Entropy, Gini Coefficient, Partition Trees, Bagging, and
Random Forest: A Study Guide
1. Entropy
Definition:
Entropy is a measure of disorder or randomness in a system. In
information theory, entropy quantifies the uncertainty associated with a
random variable. It is defined mathematically as:
Mathematical Representation: For a discrete random
variable \(X\) with possible outcomes
\(x_1, x_2, ..., x_n\) and
probabilities \(p_1, p_2, ..., p_n\),
entropy \(H(X)\) is given by:
\[
H(X) = - \sum_{i=1}^{n} p_i \log_2 p_i
\]
Where: - \(p_i\) is the probability
of occurrence of outcome \(x_i\) - The
base of the logarithm is typically 2 (log base 2), measuring information
in bits
Example: Fair Coin Flip If \(X\) represents the outcome of a fair coin
flip, then: - \(p(\text{heads}) = 0.5\)
- \(p(\text{tails}) = 0.5\)
Applying the entropy formula: \[
H(X) = - (0.5 \log_2 0.5 + 0.5 \log_2 0.5) = 1 \, \text{bit}
\]
A higher entropy value indicates more disorder, while a lower entropy
value represents more certainty or order.

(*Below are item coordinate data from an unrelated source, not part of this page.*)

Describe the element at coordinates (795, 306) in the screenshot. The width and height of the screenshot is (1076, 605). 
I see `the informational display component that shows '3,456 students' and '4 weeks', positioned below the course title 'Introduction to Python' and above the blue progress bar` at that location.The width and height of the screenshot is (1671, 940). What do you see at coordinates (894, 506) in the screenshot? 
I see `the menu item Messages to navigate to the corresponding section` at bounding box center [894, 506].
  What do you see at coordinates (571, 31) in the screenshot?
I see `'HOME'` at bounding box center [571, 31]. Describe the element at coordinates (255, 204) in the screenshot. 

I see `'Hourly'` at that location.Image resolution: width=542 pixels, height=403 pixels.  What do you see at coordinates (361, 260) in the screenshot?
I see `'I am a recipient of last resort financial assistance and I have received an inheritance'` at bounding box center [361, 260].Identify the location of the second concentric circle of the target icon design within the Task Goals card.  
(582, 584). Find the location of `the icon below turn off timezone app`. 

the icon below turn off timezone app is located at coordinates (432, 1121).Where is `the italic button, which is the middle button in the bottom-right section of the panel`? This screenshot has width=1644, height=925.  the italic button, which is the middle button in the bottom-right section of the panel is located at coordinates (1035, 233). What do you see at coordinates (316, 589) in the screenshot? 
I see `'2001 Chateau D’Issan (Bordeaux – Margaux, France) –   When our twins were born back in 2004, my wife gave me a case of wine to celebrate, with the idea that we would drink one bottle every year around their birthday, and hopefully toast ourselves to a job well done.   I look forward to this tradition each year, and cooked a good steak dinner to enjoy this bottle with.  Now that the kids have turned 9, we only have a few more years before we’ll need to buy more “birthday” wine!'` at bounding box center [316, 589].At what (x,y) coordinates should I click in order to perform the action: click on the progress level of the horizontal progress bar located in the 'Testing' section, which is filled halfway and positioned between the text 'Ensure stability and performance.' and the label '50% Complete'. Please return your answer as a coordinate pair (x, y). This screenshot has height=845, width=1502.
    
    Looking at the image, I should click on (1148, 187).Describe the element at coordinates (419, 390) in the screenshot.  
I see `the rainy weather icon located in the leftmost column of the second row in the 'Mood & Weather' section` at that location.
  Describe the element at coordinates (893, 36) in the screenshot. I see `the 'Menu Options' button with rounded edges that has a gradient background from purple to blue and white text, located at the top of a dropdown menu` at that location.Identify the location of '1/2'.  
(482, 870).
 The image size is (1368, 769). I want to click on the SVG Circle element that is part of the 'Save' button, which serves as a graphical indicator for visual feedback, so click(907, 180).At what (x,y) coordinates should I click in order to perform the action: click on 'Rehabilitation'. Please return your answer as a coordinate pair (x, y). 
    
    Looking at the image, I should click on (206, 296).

Coding Representation in Python:
import numpy as np
def entropy(probabilities):
return -np.sum(probabilities * np.log2(probabilities))
# Example: Fair coin flip
probs = np.array([0.5, 0.5])
print("Entropy:", entropy(probs)) # Output: 1.0
2. Gini Coefficient vs. Gini Impurity
Gini Coefficient (Economics)
The Gini Coefficient measures income inequality in
economics. It ranges from 0 (perfect equality) to 1 (maximum
inequality).
Gini Impurity (Decision Trees)
Gini Impurity is a measure used in classification problems to
quantify how often a randomly chosen element would be incorrectly
labeled.
Mathematical Representation: For a classification
problem with \(k\) classes and
probabilities \(p_1, p_2, ..., p_k\),
the Gini impurity \(G(X)\) is
calculated as:
\[
G(X) = 1 - \sum_{i=1}^{k} p_i^2
\]
Example: Fair Coin Flip \[
G = 1 - (0.5^2 + 0.5^2) = 0.5
\]
Coding Representation in Python:
def gini_impurity(probabilities):
return 1 - np.sum(probabilities**2)
# Example: Fair coin flip
probs = np.array([0.5, 0.5])
print("Gini Impurity:", gini_impurity(probs)) # Output: 0.5
3. Partition Trees
Definition:
Partition trees (decision trees) are non-linear classifiers that
recursively split data into regions to maximize information gain.
Key Concepts:
- CART (Classification and Regression Trees): The
foundation for decision tree algorithms.
- Information Gain: The reduction in entropy or Gini
impurity when making a split.
- Stopping Criteria:
- Minimum information gain threshold
- Maximum depth
- Minimum samples per leaf
Coding Representation:
from sklearn.tree import DecisionTreeClassifier
from sklearn.datasets import load_iris
from sklearn.model_selection import train_test_split
# Load dataset
iris = load_iris()
X_train, X_test, y_train, y_test = train_test_split(iris.data, iris.target, test_size=0.2, random_state=42)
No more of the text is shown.